Do you guys recommend dual-booting a Linux distro on a secondary drive, or running Linux as a main OS, using Wine for Windows applications?
I’ve wanted to make the switch for a very long time, just worried about compatibility issues or even performance loss in gaming using Wine.
I would recommend just running Linux. Unless there is some game that you really want to play that is not supported (probably due to AntiCheat). Almost all games work really well right now, especially if you are using Steam. I’ve even stopped checking compatibility anymore and just assume everything works, and it almost always does.
Personally, when I had brief period of double-booting I never used second partition, it is just too much hassle to switch between systems. So unless there is something stopping you, I would embrace Linux full time. Plus, you won’t be getting issues with Windows overwriting your EFI partition, so you cannot boot into Linux.
The only thing I would be careful about is choosing distro with up-to-date software, especially if you are using newer hardware. Ideally rolling distro.
I agree. I tried dual-booting several times before finally committing to Linux Mint as my daily driver. Just too inconvenient to have two slightly-worse computers instead of one normal computer.

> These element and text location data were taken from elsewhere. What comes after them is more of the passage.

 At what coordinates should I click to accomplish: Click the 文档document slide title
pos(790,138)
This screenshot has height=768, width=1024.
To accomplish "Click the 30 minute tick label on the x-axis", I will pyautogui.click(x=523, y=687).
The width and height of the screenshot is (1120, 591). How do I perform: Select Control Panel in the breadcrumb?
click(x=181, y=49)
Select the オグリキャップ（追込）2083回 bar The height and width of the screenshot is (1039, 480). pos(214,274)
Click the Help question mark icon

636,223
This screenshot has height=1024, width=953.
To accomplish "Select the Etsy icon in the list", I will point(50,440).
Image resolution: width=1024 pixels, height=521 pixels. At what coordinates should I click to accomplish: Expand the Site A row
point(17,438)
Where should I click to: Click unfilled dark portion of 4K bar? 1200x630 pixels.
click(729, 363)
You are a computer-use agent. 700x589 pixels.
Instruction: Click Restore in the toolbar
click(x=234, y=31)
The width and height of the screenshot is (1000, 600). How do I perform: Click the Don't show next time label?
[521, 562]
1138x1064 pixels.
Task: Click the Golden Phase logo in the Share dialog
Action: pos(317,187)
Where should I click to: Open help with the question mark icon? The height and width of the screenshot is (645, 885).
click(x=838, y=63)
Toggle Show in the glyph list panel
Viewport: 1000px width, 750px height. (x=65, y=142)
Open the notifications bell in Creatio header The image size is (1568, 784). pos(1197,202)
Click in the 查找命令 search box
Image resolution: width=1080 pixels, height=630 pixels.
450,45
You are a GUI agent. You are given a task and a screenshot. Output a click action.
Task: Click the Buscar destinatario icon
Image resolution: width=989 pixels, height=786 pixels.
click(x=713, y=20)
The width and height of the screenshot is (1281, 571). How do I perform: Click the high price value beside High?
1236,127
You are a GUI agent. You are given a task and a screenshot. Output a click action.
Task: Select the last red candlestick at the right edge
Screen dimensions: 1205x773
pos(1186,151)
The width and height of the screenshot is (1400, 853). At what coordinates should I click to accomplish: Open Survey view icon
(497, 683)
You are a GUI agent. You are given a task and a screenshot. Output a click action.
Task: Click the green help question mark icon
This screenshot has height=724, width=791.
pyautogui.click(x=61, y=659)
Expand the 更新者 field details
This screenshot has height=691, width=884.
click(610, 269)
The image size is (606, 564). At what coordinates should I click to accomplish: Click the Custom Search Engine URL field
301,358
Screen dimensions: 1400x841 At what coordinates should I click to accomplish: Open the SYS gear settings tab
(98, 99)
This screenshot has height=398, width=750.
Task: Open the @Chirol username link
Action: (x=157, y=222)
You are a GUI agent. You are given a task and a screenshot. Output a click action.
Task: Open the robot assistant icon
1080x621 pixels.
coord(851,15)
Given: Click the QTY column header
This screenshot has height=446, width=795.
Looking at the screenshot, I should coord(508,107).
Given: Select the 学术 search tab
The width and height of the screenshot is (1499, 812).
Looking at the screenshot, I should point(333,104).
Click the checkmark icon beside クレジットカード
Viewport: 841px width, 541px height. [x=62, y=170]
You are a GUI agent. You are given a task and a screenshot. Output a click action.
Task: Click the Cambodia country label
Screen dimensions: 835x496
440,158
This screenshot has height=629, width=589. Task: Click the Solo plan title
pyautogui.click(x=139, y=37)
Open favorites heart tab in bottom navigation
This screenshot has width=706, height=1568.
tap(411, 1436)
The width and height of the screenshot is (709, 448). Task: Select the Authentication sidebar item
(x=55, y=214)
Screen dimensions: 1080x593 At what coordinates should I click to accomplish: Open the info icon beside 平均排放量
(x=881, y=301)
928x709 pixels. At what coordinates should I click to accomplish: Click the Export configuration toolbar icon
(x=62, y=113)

OP, my suggestion would be to double-check on something like ProtonDB and/or WineHQ to make sure that you can run all the games you want on Linux. And if you have an NVIDIA GPU, make sure you know how to handle that going in! I was caught off-guard by it and it gave me some hassle.
On most main distros, nvidia isn’t really an issue anymore. Unless you want to try Wayland or something more exotic, it shouldn’t be a problem.
I mean, it wasn’t an insurmountable issue for me, but like I said, it caught me off-guard a little. Better to go in knowing that it might cause some hiccups.
Will do, can’t wait to make the plunge. Time to go distro shopping, I’ll make sure to settle on a rolling distro.
Good luck, once you get into Linux, you will wonder how you could live without it.